Scott Ellis, an ed-tech executive and former management consultant at McKinsey, described the concentration of wealth as “the single most important root cause” of the world’s problems. His modest proposal: a $100 million cap on household wealth and a 50% wealth tax starting above $30 million. “It’s hard to argue that $100 million is not enough. … How do you get your trophy for winning capitalism?” he said.
It’s a tough sell beyond these take-my-money activists. But as Morris Pearl, a founding member of the club and a former managing director at BlackRock, put it bluntly: “People are saying millionaires like me are going to move out of the city if they raise our taxes. That’s absurd. The whole point of being a millionaire is so you can live wherever you want to live. … I’m not going to move somewhere else because of my taxes. People who don’t want to pay taxes don’t live in New York.”

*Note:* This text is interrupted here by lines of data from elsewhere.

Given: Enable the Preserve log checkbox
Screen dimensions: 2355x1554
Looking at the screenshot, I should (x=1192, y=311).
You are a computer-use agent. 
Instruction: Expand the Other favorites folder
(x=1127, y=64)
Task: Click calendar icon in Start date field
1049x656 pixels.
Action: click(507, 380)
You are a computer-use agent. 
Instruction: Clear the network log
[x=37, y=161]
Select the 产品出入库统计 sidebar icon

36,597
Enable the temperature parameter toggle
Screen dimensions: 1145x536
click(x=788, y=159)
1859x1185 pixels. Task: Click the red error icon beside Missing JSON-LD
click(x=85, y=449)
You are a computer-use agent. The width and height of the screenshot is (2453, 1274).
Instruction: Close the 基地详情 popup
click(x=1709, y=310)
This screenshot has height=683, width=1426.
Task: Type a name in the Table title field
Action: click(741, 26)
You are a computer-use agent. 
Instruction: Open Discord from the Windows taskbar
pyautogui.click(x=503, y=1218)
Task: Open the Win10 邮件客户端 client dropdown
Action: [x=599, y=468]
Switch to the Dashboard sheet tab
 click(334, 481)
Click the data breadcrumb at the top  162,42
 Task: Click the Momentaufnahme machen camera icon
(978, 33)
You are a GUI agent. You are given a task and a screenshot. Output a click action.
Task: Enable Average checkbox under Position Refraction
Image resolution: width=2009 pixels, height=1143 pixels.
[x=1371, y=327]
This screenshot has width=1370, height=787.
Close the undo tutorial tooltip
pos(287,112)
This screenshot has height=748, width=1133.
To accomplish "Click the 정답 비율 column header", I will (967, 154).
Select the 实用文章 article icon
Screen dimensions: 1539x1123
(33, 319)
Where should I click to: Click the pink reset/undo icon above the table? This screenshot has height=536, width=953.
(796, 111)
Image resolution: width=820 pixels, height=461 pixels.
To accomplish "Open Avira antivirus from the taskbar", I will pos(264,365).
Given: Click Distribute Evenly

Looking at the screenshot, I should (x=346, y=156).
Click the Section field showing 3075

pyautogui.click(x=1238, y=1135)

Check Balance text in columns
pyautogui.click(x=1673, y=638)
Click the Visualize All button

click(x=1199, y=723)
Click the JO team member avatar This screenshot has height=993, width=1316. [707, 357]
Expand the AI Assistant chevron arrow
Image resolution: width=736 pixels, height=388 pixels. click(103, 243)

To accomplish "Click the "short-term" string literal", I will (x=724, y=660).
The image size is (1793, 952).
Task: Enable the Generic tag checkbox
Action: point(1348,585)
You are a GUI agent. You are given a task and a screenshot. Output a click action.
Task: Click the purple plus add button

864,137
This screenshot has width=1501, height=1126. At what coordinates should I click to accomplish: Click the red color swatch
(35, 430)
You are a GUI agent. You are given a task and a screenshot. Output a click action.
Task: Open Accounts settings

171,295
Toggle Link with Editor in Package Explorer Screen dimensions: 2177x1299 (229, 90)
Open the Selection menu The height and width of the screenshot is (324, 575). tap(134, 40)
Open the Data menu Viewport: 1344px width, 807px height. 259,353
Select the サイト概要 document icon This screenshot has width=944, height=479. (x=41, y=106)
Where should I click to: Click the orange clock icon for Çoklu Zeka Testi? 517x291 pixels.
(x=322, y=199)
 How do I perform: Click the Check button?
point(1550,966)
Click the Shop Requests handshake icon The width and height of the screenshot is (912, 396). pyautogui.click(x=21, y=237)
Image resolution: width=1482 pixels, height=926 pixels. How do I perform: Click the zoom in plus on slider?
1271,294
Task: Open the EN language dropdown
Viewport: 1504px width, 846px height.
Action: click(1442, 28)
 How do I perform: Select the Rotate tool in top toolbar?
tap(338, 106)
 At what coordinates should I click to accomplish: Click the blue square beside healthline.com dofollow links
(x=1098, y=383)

Again, it is the privilege of indifference. But there’s another version of it—that of the masses, resigned to the status quo, which was on display at Bezos’ compound. The driver arrived promptly at 11 a.m. in the tony section of Washington where the Obamas are neighbors. It idled outside the estate, which combined two mansions into one but is seldom host to its owner, who has become the avatar for billionaires who know how to game the tax code to pay a lower rate of taxes than most Americans. The few cars going down that tree-lined street simply went around without so much as a honk. “Tax me if you can,” the signage taunted with a picture of a laughing Bezos outside his manse. Groundskeepers at the estate across the street went about their business, hosing down the sidewalk. If anyone called the police, they never showed up.